§ **Exercise directions**:
What you give back must match the data character for character.

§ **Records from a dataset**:
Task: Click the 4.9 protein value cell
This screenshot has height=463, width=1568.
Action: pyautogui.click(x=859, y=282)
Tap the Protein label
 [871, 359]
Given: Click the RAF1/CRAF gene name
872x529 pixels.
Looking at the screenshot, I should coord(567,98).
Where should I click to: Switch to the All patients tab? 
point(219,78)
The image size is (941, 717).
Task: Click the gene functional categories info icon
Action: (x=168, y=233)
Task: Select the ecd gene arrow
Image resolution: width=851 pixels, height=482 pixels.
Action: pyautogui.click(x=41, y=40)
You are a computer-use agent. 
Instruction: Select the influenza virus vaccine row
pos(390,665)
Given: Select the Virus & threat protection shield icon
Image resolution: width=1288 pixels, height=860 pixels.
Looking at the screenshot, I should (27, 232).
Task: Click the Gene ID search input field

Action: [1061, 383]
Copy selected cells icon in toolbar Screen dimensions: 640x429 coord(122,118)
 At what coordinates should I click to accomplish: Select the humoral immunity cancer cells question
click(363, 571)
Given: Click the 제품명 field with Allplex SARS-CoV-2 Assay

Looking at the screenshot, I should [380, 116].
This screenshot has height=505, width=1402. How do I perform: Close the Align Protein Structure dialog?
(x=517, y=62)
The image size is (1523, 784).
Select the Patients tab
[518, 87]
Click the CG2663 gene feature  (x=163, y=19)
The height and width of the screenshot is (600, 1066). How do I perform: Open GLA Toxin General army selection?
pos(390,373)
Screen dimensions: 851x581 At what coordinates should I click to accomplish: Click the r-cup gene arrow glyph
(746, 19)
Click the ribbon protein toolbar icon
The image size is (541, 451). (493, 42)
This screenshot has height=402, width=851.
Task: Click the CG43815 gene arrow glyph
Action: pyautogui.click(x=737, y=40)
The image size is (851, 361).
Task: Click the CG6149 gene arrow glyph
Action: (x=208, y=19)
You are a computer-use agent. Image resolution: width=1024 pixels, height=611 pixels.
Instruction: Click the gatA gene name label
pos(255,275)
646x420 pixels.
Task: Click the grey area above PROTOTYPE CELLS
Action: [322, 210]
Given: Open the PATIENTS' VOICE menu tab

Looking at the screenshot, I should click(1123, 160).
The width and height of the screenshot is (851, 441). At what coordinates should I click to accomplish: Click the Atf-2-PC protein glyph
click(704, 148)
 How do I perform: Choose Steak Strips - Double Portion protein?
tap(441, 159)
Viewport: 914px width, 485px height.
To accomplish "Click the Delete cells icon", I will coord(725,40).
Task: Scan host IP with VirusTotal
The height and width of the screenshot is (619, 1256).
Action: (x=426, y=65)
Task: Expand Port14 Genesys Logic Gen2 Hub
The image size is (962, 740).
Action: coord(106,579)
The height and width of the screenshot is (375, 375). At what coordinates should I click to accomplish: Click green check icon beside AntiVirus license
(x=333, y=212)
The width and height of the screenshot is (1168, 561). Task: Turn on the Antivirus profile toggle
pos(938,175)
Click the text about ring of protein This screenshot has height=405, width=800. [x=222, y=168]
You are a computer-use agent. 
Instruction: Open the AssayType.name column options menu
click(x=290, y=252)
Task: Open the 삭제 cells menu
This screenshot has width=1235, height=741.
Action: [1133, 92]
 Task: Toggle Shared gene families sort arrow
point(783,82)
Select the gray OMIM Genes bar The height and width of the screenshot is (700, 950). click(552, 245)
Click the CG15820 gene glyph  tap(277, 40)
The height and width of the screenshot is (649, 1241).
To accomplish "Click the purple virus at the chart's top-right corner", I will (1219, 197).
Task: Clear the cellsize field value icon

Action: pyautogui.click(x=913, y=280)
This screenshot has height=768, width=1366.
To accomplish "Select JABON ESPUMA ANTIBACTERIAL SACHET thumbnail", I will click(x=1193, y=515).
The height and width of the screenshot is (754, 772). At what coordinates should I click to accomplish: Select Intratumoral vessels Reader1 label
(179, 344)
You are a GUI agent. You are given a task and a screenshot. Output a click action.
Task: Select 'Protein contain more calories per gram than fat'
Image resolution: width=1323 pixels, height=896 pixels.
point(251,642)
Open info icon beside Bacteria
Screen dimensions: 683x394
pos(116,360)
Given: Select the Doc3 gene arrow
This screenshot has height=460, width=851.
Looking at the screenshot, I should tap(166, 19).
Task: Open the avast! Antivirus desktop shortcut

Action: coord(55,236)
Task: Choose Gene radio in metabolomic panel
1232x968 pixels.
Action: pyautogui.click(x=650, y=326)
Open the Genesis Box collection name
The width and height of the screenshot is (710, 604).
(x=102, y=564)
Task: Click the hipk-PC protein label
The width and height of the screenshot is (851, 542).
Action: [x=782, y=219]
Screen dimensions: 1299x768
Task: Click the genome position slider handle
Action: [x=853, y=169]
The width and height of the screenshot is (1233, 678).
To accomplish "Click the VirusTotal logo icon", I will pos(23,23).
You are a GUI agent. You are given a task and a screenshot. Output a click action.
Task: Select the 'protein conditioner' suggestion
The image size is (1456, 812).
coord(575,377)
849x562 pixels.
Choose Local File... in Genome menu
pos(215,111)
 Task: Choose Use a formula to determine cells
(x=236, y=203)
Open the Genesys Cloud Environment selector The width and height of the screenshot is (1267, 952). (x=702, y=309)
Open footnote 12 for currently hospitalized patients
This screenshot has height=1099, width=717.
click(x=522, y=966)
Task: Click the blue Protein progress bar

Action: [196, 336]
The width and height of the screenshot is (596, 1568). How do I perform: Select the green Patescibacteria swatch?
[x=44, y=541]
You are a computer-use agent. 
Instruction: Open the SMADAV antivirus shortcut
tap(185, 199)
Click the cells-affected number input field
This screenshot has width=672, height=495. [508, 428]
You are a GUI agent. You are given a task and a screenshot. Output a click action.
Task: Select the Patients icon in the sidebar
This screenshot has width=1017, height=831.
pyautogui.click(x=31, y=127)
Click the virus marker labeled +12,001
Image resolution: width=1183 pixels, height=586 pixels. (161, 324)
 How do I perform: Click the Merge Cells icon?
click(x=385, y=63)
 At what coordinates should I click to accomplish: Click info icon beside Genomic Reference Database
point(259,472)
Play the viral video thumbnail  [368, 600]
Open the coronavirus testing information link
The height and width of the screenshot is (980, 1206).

§ **Output below**:
Task: Click the 4.9 protein value cell
This screenshot has height=463, width=1568.
Action: pyautogui.click(x=859, y=282)
Tap the Protein label
 [871, 359]
Given: Click the RAF1/CRAF gene name
872x529 pixels.
Looking at the screenshot, I should coord(567,98).
Where should I click to: Switch to the All patients tab? 
point(219,78)
The image size is (941, 717).
Task: Click the gene functional categories info icon
Action: (x=168, y=233)
Task: Select the ecd gene arrow
Image resolution: width=851 pixels, height=482 pixels.
Action: pyautogui.click(x=41, y=40)
You are a computer-use agent. 
Instruction: Select the influenza virus vaccine row
pos(390,665)
Given: Select the Virus & threat protection shield icon
Image resolution: width=1288 pixels, height=860 pixels.
Looking at the screenshot, I should (27, 232).
Task: Click the Gene ID search input field

Action: [1061, 383]
Copy selected cells icon in toolbar Screen dimensions: 640x429 coord(122,118)
 At what coordinates should I click to accomplish: Select the humoral immunity cancer cells question
click(363, 571)
Given: Click the 제품명 field with Allplex SARS-CoV-2 Assay

Looking at the screenshot, I should [380, 116].
This screenshot has height=505, width=1402. How do I perform: Close the Align Protein Structure dialog?
(x=517, y=62)
The image size is (1523, 784).
Select the Patients tab
[518, 87]
Click the CG2663 gene feature  (x=163, y=19)
The height and width of the screenshot is (600, 1066). How do I perform: Open GLA Toxin General army selection?
pos(390,373)
Screen dimensions: 851x581 At what coordinates should I click to accomplish: Click the r-cup gene arrow glyph
(746, 19)
Click the ribbon protein toolbar icon
The image size is (541, 451). (493, 42)
This screenshot has height=402, width=851.
Task: Click the CG43815 gene arrow glyph
Action: pyautogui.click(x=737, y=40)
The image size is (851, 361).
Task: Click the CG6149 gene arrow glyph
Action: (x=208, y=19)
You are a computer-use agent. Image resolution: width=1024 pixels, height=611 pixels.
Instruction: Click the gatA gene name label
pos(255,275)
646x420 pixels.
Task: Click the grey area above PROTOTYPE CELLS
Action: [322, 210]
Given: Open the PATIENTS' VOICE menu tab

Looking at the screenshot, I should click(1123, 160).
The width and height of the screenshot is (851, 441). At what coordinates should I click to accomplish: Click the Atf-2-PC protein glyph
click(704, 148)
 How do I perform: Choose Steak Strips - Double Portion protein?
tap(441, 159)
Viewport: 914px width, 485px height.
To accomplish "Click the Delete cells icon", I will coord(725,40).
Task: Scan host IP with VirusTotal
The height and width of the screenshot is (619, 1256).
Action: (x=426, y=65)
Task: Expand Port14 Genesys Logic Gen2 Hub
The image size is (962, 740).
Action: coord(106,579)
The height and width of the screenshot is (375, 375). At what coordinates should I click to accomplish: Click green check icon beside AntiVirus license
(x=333, y=212)
The width and height of the screenshot is (1168, 561). Task: Turn on the Antivirus profile toggle
pos(938,175)
Click the text about ring of protein This screenshot has height=405, width=800. [x=222, y=168]
You are a computer-use agent. 
Instruction: Open the AssayType.name column options menu
click(x=290, y=252)
Task: Open the 삭제 cells menu
This screenshot has width=1235, height=741.
Action: [1133, 92]
 Task: Toggle Shared gene families sort arrow
point(783,82)
Select the gray OMIM Genes bar The height and width of the screenshot is (700, 950). click(552, 245)
Click the CG15820 gene glyph  tap(277, 40)
The height and width of the screenshot is (649, 1241).
To accomplish "Click the purple virus at the chart's top-right corner", I will (1219, 197).
Task: Clear the cellsize field value icon

Action: pyautogui.click(x=913, y=280)
This screenshot has height=768, width=1366.
To accomplish "Select JABON ESPUMA ANTIBACTERIAL SACHET thumbnail", I will click(x=1193, y=515).
The height and width of the screenshot is (754, 772). At what coordinates should I click to accomplish: Select Intratumoral vessels Reader1 label
(179, 344)
You are a GUI agent. You are given a task and a screenshot. Output a click action.
Task: Select 'Protein contain more calories per gram than fat'
Image resolution: width=1323 pixels, height=896 pixels.
point(251,642)
Open info icon beside Bacteria
Screen dimensions: 683x394
pos(116,360)
Given: Select the Doc3 gene arrow
This screenshot has height=460, width=851.
Looking at the screenshot, I should tap(166, 19).
Task: Open the avast! Antivirus desktop shortcut

Action: coord(55,236)
Task: Choose Gene radio in metabolomic panel
1232x968 pixels.
Action: pyautogui.click(x=650, y=326)
Open the Genesis Box collection name
The width and height of the screenshot is (710, 604).
(x=102, y=564)
Task: Click the hipk-PC protein label
The width and height of the screenshot is (851, 542).
Action: [x=782, y=219]
Screen dimensions: 1299x768
Task: Click the genome position slider handle
Action: [x=853, y=169]
The width and height of the screenshot is (1233, 678).
To accomplish "Click the VirusTotal logo icon", I will pos(23,23).
You are a GUI agent. You are given a task and a screenshot. Output a click action.
Task: Select the 'protein conditioner' suggestion
The image size is (1456, 812).
coord(575,377)
849x562 pixels.
Choose Local File... in Genome menu
pos(215,111)
 Task: Choose Use a formula to determine cells
(x=236, y=203)
Open the Genesys Cloud Environment selector The width and height of the screenshot is (1267, 952). (x=702, y=309)
Open footnote 12 for currently hospitalized patients
This screenshot has height=1099, width=717.
click(x=522, y=966)
Task: Click the blue Protein progress bar

Action: [196, 336]
The width and height of the screenshot is (596, 1568). How do I perform: Select the green Patescibacteria swatch?
[x=44, y=541]
You are a computer-use agent. 
Instruction: Open the SMADAV antivirus shortcut
tap(185, 199)
Click the cells-affected number input field
This screenshot has width=672, height=495. [508, 428]
You are a GUI agent. You are given a task and a screenshot. Output a click action.
Task: Select the Patients icon in the sidebar
This screenshot has width=1017, height=831.
pyautogui.click(x=31, y=127)
Click the virus marker labeled +12,001
Image resolution: width=1183 pixels, height=586 pixels. (161, 324)
 How do I perform: Click the Merge Cells icon?
click(x=385, y=63)
 At what coordinates should I click to accomplish: Click info icon beside Genomic Reference Database
point(259,472)
Play the viral video thumbnail  [368, 600]
Open the coronavirus testing information link
The height and width of the screenshot is (980, 1206).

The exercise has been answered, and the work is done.